For instance, while crawling, a search engine might want to try to detect mirrored sites, by looking at duplicate linking structures at different domains. It may also try to understand duplications on a single site when there are different URLs with similar text because the site has multiple URLs for the same pages (or extremely similar pages). Both types of detection of duplication may look to shingles for complete pages.
I would guess at that point, there may be a preference to let many duplicates be crawled and indexed because it could be difficult to tell which page is the one that should be shown. One of the granted Google patents on duplicates,
Detecting duplicate and near-duplicate files , may use the following types of signals in determining which documents to keep, and which to eliminate: "the one with best PageRank, with best trust of host, that is the most recent."
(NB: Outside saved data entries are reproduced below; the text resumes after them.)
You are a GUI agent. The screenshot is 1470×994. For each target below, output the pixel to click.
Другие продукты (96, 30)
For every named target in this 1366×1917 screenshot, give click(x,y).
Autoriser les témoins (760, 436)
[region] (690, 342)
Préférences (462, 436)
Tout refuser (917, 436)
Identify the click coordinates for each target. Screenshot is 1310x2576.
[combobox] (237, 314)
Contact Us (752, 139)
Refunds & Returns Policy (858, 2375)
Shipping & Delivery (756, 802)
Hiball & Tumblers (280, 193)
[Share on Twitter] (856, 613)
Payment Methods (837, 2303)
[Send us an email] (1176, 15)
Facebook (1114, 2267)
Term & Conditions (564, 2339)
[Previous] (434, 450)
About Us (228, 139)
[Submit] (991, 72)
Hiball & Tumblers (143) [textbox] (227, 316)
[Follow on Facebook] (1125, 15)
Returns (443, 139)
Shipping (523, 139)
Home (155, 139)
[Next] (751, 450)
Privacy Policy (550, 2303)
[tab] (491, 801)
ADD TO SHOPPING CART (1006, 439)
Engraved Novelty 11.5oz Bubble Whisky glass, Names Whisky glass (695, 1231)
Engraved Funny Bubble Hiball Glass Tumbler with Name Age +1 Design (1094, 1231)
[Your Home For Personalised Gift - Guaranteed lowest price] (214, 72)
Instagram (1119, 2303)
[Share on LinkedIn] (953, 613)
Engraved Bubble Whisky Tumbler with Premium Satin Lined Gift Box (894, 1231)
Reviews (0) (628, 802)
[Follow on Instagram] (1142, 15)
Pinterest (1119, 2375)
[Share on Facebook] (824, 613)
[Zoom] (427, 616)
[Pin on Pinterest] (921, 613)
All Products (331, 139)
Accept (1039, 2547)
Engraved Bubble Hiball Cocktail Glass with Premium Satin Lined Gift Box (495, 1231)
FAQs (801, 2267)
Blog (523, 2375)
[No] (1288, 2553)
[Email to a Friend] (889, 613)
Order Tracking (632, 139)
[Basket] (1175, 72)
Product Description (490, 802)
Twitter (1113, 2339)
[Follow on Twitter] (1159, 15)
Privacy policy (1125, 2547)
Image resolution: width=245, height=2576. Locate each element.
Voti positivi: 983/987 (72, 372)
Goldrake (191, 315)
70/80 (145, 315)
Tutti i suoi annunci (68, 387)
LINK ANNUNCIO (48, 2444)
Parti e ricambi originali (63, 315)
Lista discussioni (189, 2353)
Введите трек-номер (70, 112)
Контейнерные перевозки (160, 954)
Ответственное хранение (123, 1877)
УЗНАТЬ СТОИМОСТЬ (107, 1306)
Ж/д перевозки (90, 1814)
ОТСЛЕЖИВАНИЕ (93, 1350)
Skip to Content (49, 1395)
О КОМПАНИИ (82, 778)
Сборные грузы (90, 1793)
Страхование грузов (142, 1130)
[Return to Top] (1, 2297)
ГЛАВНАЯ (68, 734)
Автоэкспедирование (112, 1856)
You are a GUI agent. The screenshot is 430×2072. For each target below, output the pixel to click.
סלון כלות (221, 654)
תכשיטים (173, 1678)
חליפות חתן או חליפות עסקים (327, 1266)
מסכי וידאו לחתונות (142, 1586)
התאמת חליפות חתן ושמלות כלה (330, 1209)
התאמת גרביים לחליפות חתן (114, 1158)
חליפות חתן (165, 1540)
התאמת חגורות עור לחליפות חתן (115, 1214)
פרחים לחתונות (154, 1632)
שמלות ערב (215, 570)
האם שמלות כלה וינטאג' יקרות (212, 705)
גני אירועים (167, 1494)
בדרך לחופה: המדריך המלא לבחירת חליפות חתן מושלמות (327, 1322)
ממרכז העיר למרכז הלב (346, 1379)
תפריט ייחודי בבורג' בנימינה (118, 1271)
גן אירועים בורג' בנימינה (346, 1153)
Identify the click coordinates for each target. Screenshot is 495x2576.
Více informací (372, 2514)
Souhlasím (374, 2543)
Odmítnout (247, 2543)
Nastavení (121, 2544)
But that's not the only patent from Google that describes a process for handling duplicates. Another looks at snippets instead of pages:
Detecting query-specific duplicate documents . The abstract tells us:
An improved duplicate detection technique that uses query-relevant information to limit the portion(s) of documents to be compared for similarity is described. Before comparing two documents for similarity, the content of these documents may be condensed based on the query. In one embodiment, query-relevant information or text (also referred to as "snippets") is extracted from the documents and only the extracted snippets, rather than the entire documents, are compared for purposes of determining similarity.
I presented on this topic at the recent Pubcon, along with Amanda Whatlington, Yahoo's Tim Converse, and Google's Brian White. I focused on three areas of duplicate content - Where duplicate content can be seen and possible ways to avoid it, an algorithm for detection of different URLs with similar content, and a recent patent application from Microsoft involving collapsing equivalent results in search results pages. The Microsoft patent application is worth looking at in detail.
System and method for optimizing search results through equivalent results collapsing I wrote about it in more detail here:
Microsoft Explains Duplicate Content Results FilteringA couple of the high points. Keep in mind that this is a patent application, and may not be what they are doing. Yet is seems very possible that they are following many of the ideas described in this document.
Microsoft will store information about what it believes are duplicates, together and choose one URL to display specifically to viewers. The URL that it sends people to may be different than the one that it displays. (Remember Matt Cutts in his 301 redirect posts talking about displaying the "prettier" URL? Google might be doing something similar.)
A number of assumptions are made, and followed in the choosing of which URL to show:
.com is preferred over .net
A country or language specific preference may be gleaned from location of searcher or browser settings, and a country based version of a URL may determine the page displayed.
There's more, but the patent focuses upon the actual filtering aspect of duplication, as opposed to the detection part, which is what your shingles demonstration helps show. Here's the Microsoft patent application on shingles:
Method for duplicate detection and suppression